'6000 miles away'
Sadler’s Wells Theatre, London; July 6, 2011
There’s something in the way she moves. ‘She’ is Sylvie Guillem who stormed back to the stage in “6000 miles away” (a reference to Japan, a country she loves), an evening of dance that held the Sadler’s Wells audience spellbound from beginning to end. Guillem, now 46, still has amazing assurance, class, even chic. Is there another dancer who can even make something as simple as a roll of a shoulder look so interesting? And she makes everything look so easy too. You couldn’t help feeling a little sorry for Nicholas Le Riche, her partner in “Rearray” and a real class act himself, as the eyes were forever drawn to her.
“Rearray” is a new 25-minute duet by William Forsythe. The dark jeans and T-shirts may have been unflattering, but their very ordinariness only served to emphasise how outstanding was the choreography and the performance. The ballet is Forsythe at his best and quite hypnotic to watch.
The opening minutes are constantly interrupted by moments of darkness that sometimes happen at surprising moments and that interrupt the flow of the dance. It was like watching snippets of a conversation in movement. “Rearray” is a ballet of light and shadow. Although the murky lighting and David Morrow’s spare score gives a sense of the austere, the dance itself is packed with interest. It is full of extreme changes of speed and direction in amongst more sensuous and subtle unfurling of arms and legs. Occasionally the two dancers reference each other, Le Riche bringing a new dynamic to essentially the same moment. There are glimpses of ballet virtuosity. There are a few juicy arabesques and other recognisable poses, but in typical Forsythe style they only last a second before things are turned on their head, both dancers twisting or adjusting a leg, sometimes using their own arm to instigate the change. Limbs even seem to exchange roles at some points.
There is far more narrative drama in “Bye” (also known by its Swedish title “Ajö”), another new work made on Guillem by Mats Ek and danced to Beethoven’s last piano sonata. It is ostensibly a solo, although a large part is played by black and white projections on to a screen the size of a door.

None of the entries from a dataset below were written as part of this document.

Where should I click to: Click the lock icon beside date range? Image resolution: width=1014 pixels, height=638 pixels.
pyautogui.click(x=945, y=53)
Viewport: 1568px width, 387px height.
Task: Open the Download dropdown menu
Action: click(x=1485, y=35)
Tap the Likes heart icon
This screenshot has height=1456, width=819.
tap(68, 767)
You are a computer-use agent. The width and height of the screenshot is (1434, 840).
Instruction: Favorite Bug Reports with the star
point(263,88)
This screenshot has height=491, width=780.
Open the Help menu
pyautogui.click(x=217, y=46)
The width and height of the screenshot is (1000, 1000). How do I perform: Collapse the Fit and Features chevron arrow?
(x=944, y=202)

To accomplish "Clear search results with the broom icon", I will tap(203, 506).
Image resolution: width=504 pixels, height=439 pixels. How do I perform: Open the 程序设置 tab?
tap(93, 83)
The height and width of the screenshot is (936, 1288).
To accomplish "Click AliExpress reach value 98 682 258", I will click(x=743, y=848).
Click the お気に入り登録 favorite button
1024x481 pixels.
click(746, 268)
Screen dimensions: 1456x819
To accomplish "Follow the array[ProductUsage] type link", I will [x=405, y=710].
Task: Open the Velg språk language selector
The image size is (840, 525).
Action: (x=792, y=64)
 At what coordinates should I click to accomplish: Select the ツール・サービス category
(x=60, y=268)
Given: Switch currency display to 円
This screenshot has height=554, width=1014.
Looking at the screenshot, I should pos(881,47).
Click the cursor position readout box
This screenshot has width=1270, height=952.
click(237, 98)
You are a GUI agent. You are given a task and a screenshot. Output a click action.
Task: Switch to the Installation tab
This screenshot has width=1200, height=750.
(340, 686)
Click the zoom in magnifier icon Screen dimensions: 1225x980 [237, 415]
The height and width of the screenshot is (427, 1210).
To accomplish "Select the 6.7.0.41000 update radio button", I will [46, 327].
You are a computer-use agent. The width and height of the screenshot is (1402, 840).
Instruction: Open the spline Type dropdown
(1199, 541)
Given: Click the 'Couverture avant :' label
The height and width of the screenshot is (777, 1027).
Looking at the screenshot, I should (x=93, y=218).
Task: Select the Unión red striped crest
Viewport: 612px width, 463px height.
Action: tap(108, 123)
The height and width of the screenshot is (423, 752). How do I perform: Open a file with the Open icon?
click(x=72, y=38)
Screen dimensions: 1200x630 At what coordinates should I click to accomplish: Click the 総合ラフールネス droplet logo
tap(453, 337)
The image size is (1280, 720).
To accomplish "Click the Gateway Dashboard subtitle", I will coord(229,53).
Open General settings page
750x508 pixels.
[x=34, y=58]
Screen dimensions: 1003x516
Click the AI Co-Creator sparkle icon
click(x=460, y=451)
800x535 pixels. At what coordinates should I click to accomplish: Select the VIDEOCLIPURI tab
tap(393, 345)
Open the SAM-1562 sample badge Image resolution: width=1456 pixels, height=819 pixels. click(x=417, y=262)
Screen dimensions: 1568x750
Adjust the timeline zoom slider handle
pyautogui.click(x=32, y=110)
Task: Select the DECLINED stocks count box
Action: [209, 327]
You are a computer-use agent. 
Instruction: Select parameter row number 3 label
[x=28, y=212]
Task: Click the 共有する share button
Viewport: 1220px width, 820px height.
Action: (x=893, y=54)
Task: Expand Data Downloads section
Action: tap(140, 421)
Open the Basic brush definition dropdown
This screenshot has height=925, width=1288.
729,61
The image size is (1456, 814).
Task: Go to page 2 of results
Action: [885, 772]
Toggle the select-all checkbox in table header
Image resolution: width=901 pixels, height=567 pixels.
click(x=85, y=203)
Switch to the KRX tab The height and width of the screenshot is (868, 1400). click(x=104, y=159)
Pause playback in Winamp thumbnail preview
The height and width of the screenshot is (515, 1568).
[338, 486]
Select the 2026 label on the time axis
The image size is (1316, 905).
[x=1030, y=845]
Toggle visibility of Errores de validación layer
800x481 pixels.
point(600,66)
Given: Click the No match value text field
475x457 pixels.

First we see Guillem’s eyes in close-up, then her face. But it is a face full of memories. Eventually she breaks free from her film prison. Dressed in floral print blouse, green jacket, bright yellow skirt and purple ankle socks she looks like a refugee from the past. A sense of looking back pervades everything. She seems to be searching, maybe for her lost youth. She often reaches out or cradles imaginary objects. Everything is a struggle. The dance is quirky and eccentric, although it slowly becomes more sprightly, especially after she dispenses with her cardigan, shoes and socks. She has found freedom at last, or has she? Because, now the screen is like a window. A man watches her, then a child, a dog, and finally a crowd, her family perhaps, that slowly gathers. She recognises them as the silently call her back. Eventually she succumbs, and with one last look, squeezes her way back into the picture.
Sandwiched in between the Forsythe and Ek was a duet from Jiri Kylian’s “27’32”, performed by former NDT dancers Aurélie Cayla and Kenta Kojiri. It is an elegant and sexy duet, full of expression and contrast. The control of both dancers was supreme. Sometimes it was as if someone had hit the pause button so still were momentary stillnesses that often followed a speedy move. Kojiri’s size belies his strength. Every lift looked absolutely effortless, each ending in a sculptural pose. Right up to the final moment when each is ‘buried’ beneath the dance floor the whole dance was packed with meaning, although as is Kylian’s want, he leaves it for us to decide exactly what it, and the relationship between the couple, might be.